(PASSAGE Opens)

It is important to point out that the type of information extracted from mathematical models, such as the PM, cannot be easily obtained—at least not with the same degree of accuracy—from a mere visual inspection of neither the raw empirical data nor its moving-average smoothed version [11, 26]. Indeed, the large fluctuations in the daily data make usual smoothing procedures less reliable for such purposes. Mathematical models are therefore required to obtain a sound quantitative description of the epidemic dynamics. Another important aspect of the PM that we would like to point out is its applicability to the daily number of both deaths and infection cases. For instance, a combined analysis of cases and deaths within the pathway approach was performed for the first COVID-19 wave in several countries [14]. Similar analysis could in principle be extended to multiple waves, albeit it is more numerically demanding and hence will be left for future studies.

6 Conclusion

In this paper, we have studied the dynamics of multiple waves of COVID-19 infections by means of a generalized pathway model with time-dependent parameters. The pathway approach used here is formulated explicitly in time by writing the growth rate of the relevant epidemic variable (in our case, number of deaths attributed to COVID-19) as a prescribed function of time—more specifically, a type-2 beta function [12]. The explicit timewise nature of the model allows it to be fitted directly to daily data without the need of any ODE integration [14].

Here, we have extended the pathway model to the case of epidemic curves with multiple waves by assuming that the original model parameters are time dependent, so as to capture the successive acceleration-deceleration-reacceleration regimes (waves) of the disease. More concretely, in order to describe an epidemic curve with N waves, we assumed that the parameters vary in time according to a multistep logistic function with N plateaus, where each plateau represents the parameter value during the respective wave [7]. We have applied the model to the daily number of COVID-19 deaths for ten selected countries—all exhibiting multiple waves of infections (ranging from two to five). Our results show that the model is very efficient in modeling such complex epidemic data.

(PASSAGE Closes)
(STUDY MATERIAL Opens)

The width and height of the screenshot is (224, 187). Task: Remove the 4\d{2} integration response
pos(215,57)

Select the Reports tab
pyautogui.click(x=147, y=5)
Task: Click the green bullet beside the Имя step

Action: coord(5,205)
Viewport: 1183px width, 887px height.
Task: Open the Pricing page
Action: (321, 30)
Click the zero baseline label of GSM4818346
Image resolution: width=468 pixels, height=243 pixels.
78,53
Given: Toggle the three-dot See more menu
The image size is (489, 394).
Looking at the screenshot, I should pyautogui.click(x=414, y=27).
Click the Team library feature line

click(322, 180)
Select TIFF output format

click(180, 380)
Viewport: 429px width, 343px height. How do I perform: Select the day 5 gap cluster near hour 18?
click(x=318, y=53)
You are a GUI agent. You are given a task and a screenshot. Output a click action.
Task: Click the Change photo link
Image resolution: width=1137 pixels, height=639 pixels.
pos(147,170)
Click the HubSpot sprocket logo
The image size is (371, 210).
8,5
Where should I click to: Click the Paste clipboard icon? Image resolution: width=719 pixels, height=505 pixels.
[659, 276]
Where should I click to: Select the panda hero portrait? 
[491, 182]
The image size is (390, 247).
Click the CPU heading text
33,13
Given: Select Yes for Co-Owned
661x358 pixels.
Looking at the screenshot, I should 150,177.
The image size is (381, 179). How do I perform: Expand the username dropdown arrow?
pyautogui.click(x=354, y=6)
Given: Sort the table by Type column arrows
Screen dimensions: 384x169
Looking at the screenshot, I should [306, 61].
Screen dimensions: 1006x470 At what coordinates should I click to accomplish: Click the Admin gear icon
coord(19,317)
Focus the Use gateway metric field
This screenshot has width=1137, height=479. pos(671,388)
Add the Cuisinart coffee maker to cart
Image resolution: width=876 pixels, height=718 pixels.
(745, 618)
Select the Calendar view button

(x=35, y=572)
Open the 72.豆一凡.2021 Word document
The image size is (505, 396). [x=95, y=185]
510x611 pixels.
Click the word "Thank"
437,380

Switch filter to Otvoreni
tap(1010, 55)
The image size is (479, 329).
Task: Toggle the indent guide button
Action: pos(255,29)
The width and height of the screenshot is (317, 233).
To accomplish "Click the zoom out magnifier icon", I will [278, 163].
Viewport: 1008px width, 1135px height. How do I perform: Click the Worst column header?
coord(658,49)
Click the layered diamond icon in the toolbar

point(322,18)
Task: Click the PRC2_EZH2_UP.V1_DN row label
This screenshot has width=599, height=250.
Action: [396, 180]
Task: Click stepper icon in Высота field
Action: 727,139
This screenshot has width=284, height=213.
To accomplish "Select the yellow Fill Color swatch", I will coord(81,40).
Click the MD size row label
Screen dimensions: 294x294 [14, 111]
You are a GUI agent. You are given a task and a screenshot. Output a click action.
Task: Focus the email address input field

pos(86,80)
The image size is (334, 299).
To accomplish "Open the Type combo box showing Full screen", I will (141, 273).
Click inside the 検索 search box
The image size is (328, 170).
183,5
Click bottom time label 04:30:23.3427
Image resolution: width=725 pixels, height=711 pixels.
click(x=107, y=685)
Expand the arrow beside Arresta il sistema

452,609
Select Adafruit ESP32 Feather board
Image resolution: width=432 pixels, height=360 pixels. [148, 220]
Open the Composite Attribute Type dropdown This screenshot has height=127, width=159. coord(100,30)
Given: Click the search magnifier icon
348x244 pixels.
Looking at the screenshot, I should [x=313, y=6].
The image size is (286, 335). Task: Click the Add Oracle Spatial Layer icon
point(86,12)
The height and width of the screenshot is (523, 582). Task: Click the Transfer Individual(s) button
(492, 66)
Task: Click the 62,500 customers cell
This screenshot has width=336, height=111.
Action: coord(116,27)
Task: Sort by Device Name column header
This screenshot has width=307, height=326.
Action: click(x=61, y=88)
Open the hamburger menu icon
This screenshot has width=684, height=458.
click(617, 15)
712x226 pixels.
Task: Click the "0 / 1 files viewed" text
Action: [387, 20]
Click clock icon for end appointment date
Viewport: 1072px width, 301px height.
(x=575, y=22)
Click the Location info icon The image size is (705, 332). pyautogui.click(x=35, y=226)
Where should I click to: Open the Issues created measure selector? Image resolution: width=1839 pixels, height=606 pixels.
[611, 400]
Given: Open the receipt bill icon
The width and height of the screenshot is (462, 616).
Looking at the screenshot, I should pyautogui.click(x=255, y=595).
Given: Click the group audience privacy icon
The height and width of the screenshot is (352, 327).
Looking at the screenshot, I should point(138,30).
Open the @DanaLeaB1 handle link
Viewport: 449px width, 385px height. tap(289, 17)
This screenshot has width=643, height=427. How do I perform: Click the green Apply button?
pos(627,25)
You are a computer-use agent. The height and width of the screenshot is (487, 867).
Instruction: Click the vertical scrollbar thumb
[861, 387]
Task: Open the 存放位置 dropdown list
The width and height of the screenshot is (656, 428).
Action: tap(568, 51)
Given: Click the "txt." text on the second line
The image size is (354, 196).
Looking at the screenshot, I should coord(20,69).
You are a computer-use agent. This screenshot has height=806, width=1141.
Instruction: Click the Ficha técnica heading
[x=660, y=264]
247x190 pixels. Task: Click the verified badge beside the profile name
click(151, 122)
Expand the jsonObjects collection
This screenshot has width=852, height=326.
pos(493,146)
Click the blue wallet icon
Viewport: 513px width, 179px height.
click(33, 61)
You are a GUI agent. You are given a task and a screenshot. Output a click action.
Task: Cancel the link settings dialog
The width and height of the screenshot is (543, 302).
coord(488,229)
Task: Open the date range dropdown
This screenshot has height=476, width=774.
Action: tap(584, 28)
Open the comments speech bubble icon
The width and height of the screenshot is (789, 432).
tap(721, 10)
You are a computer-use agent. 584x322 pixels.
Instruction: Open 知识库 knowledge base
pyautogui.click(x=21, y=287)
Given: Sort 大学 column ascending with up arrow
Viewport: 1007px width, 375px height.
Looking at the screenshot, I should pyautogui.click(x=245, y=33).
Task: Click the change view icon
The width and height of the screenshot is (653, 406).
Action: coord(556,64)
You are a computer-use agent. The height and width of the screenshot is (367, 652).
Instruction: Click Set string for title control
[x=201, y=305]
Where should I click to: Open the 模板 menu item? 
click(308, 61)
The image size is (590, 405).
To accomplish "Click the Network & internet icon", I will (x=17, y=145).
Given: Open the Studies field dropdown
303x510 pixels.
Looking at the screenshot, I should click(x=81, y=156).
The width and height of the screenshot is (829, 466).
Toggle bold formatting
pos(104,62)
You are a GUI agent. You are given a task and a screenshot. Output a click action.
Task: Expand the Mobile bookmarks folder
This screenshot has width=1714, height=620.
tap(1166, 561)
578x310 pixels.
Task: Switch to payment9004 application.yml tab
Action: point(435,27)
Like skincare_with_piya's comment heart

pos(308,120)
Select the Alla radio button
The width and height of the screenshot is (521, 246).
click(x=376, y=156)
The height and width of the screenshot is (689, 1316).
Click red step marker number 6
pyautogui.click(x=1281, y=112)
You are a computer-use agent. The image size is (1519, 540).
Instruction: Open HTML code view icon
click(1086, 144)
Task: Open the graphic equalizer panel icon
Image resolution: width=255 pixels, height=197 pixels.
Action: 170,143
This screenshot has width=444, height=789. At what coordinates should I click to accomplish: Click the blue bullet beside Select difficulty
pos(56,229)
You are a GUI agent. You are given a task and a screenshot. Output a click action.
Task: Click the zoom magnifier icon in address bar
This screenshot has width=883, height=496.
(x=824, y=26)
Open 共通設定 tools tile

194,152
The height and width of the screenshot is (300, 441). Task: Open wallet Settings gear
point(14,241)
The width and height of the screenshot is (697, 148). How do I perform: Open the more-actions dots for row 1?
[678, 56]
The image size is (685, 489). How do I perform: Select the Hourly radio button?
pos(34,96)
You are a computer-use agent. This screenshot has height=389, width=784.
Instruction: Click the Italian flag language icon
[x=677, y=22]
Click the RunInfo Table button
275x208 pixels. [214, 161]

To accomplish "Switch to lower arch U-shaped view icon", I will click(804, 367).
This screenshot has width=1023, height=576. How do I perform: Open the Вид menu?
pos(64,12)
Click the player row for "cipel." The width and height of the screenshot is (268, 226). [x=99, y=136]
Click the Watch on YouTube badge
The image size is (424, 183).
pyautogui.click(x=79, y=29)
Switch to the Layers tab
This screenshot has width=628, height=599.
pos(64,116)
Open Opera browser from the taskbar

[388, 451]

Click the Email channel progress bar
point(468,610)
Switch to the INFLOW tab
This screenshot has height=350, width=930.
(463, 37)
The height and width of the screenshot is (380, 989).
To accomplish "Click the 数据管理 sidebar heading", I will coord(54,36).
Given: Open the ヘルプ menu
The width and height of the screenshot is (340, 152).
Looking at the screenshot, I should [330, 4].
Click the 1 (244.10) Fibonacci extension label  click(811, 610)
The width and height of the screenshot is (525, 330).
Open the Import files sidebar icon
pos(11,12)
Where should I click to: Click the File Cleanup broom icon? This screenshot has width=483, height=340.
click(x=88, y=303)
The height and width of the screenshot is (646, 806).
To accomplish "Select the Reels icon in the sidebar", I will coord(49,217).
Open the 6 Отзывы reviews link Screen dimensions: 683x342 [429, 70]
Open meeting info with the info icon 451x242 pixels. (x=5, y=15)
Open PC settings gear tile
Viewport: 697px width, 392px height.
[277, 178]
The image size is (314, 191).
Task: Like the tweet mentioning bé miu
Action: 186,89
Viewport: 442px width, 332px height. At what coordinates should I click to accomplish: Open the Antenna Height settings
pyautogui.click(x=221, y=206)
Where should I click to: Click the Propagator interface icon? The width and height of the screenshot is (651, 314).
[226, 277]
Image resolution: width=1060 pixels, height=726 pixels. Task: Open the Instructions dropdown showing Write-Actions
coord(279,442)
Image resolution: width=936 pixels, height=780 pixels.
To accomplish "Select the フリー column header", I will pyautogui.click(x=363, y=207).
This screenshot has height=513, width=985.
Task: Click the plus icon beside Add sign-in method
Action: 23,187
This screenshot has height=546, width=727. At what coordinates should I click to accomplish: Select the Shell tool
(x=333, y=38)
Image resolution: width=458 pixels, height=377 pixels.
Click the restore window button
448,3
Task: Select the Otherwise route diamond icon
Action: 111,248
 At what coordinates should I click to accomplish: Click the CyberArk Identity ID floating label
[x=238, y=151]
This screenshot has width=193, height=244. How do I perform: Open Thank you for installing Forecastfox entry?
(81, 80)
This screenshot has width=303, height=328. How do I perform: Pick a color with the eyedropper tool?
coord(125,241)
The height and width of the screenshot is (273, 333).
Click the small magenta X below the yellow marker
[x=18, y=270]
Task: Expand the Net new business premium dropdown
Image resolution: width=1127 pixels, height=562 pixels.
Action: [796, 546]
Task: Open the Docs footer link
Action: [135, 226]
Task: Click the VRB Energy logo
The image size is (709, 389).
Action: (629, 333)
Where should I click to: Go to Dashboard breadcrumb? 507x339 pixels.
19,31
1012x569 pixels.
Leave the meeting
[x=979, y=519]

(STUDY MATERIAL Closes)

* [TASK REQUIREMENTS]:
a) According to the passage on the COVID-19 pathway model, why are mathematical models needed instead of visual inspection of the daily data? Answer in one to three sentences.
b) From the COVID-19 pathway model passage, recast the paragraph beginning "Here, we have extended the pathway model" as a short list that keeps its main facts.
c) Pick up the COVID-19 pathway model passage after its last sentence and write its next few sentences.
You won't need the records for these tasks.

* [RESULTS OF THE TASKS]:
a) The large fluctuations in the daily data make usual smoothing procedures less reliable, so neither the raw data nor its moving-average version gives the same information with the same accuracy. Mathematical models are therefore required for a sound quantitative description of the epidemic dynamics.

b)
- The pathway model was extended to epidemic curves with multiple waves by making its original parameters time dependent.
- This captures the successive acceleration-deceleration-reacceleration regimes (waves) of the disease.
- For a curve with N waves, the parameters vary in time according to a multistep logistic function with N plateaus, each plateau giving the parameter value during one wave.
- The model was applied to daily COVID-19 deaths in ten countries, each with two to five waves.
- The results show the model is very efficient for such complex epidemic data.

c)
From the fitted model, important characteristic points of the epidemic evolution, such as the starting and peak dates for each wave, can be easily obtained. We have argued that this type of information should be helpful in analyzing the effectiveness of both pharmacological and non-pharmacological interventions. For instance, it is expected that the time for an epidemic wave to reach a peak should correlate positively with the delay to adopt control measures and negatively with their strength [15]. Conversely, it is reasonable to expect that the beginning of a reacceleration regime (new wave) is in part due to relaxation of control measures or perhaps to the appearance of new pathogen variant or both. Similarly, the start of vaccination should help to tame an epidemic wave. As the main goal of the present paper was to introduce the pathway approach for multiwave epidemics and show its efficiency in describing COVID-19 data, a more detailed study about the effectiveness of intervention measures along the lines outlined above is left for future work. As a concluding remark, we note that although the pathway approach presented here was focused on the COVID-19 pandemic, the model can be readily applied to any infectious disease, old and new, thus opening new possibilities of applications.